> _What you will do_: Print each of the lines below word for word, leaving out the pictures.

> _Materials provided_:

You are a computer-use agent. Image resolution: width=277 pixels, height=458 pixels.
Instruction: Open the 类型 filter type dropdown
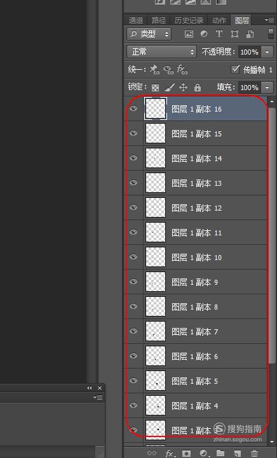(149, 34)
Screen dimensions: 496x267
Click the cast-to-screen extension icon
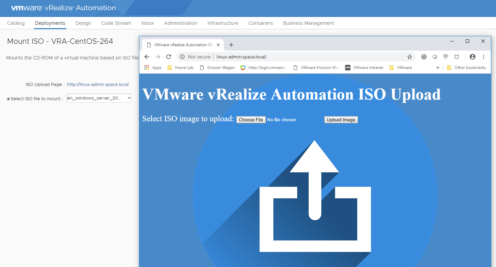point(446,57)
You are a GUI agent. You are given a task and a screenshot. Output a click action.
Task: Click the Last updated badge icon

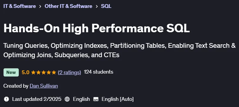[6, 99]
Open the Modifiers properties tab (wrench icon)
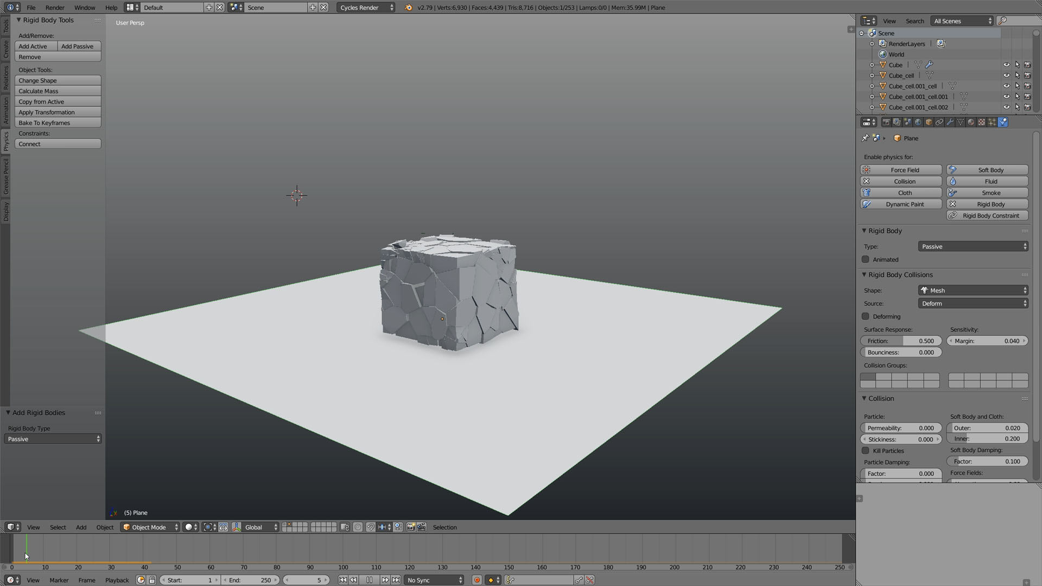This screenshot has height=586, width=1042. pyautogui.click(x=950, y=122)
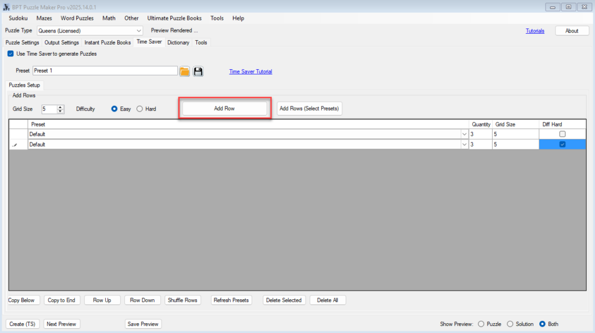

> _Result below_:
You are a computer-use agent. Image resolution: width=277 pixels, height=458 pixels.
Instruction: Open the 类型 filter type dropdown
(149, 34)
Screen dimensions: 496x267
Click the cast-to-screen extension icon
point(446,57)
You are a GUI agent. You are given a task and a screenshot. Output a click action.
Task: Click the Last updated badge icon

[6, 99]
Open the Modifiers properties tab (wrench icon)
This screenshot has height=586, width=1042. pyautogui.click(x=950, y=122)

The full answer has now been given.